- Exercise goal: Rewrite all the lines below with "GUI agent" switched to "screen assistant" and everything else unchanged, omitting the pictures.

[Pointing records for text and elements]
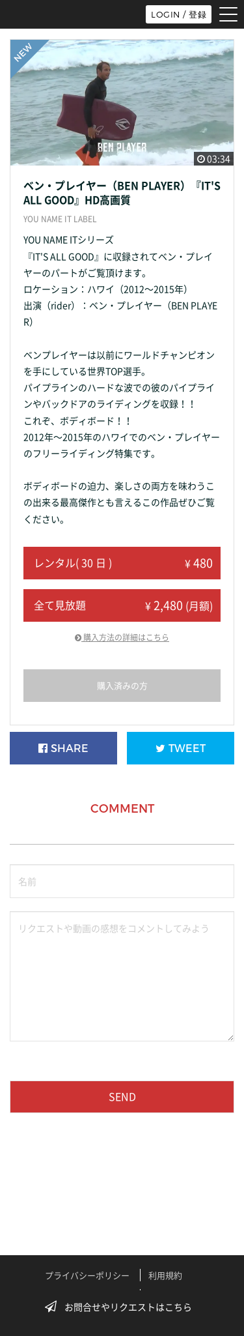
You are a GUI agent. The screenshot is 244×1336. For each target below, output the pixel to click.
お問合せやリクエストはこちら (122, 1306)
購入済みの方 (122, 685)
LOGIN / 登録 (178, 14)
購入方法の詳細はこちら (122, 637)
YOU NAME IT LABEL (60, 219)
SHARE (63, 748)
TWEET (181, 748)
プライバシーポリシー (87, 1275)
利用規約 (165, 1275)
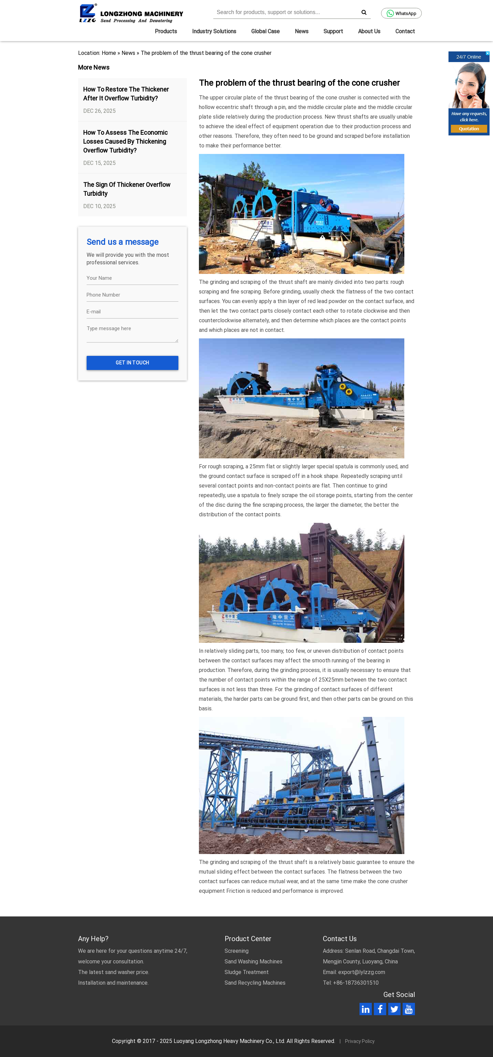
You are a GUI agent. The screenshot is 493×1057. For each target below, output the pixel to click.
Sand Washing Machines (253, 961)
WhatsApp (401, 13)
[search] (364, 12)
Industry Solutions (214, 31)
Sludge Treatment (247, 972)
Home (109, 53)
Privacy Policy (360, 1041)
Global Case (265, 31)
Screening (237, 951)
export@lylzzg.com (361, 972)
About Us (369, 31)
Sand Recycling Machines (255, 983)
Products (166, 31)
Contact (405, 31)
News (301, 31)
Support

- Result for this task:
You are a screen assistant. The screenshot is 244×1336. For each target below, output the pixel to click.
お問合せやリクエストはこちら (122, 1306)
購入済みの方 (122, 685)
LOGIN / 登録 (178, 14)
購入方法の詳細はこちら (122, 637)
YOU NAME IT LABEL (60, 219)
SHARE (63, 748)
TWEET (181, 748)
プライバシーポリシー (87, 1275)
利用規約 (165, 1275)
You are a screen assistant. The screenshot is 493×1057. For each target below, output the pixel to click.
Sand Washing Machines (253, 961)
WhatsApp (401, 13)
[search] (364, 12)
Industry Solutions (214, 31)
Sludge Treatment (247, 972)
Home (109, 53)
Privacy Policy (360, 1041)
Global Case (265, 31)
Screening (237, 951)
export@lylzzg.com (361, 972)
About Us (369, 31)
Sand Recycling Machines (255, 983)
Products (166, 31)
Contact (405, 31)
News (301, 31)
Support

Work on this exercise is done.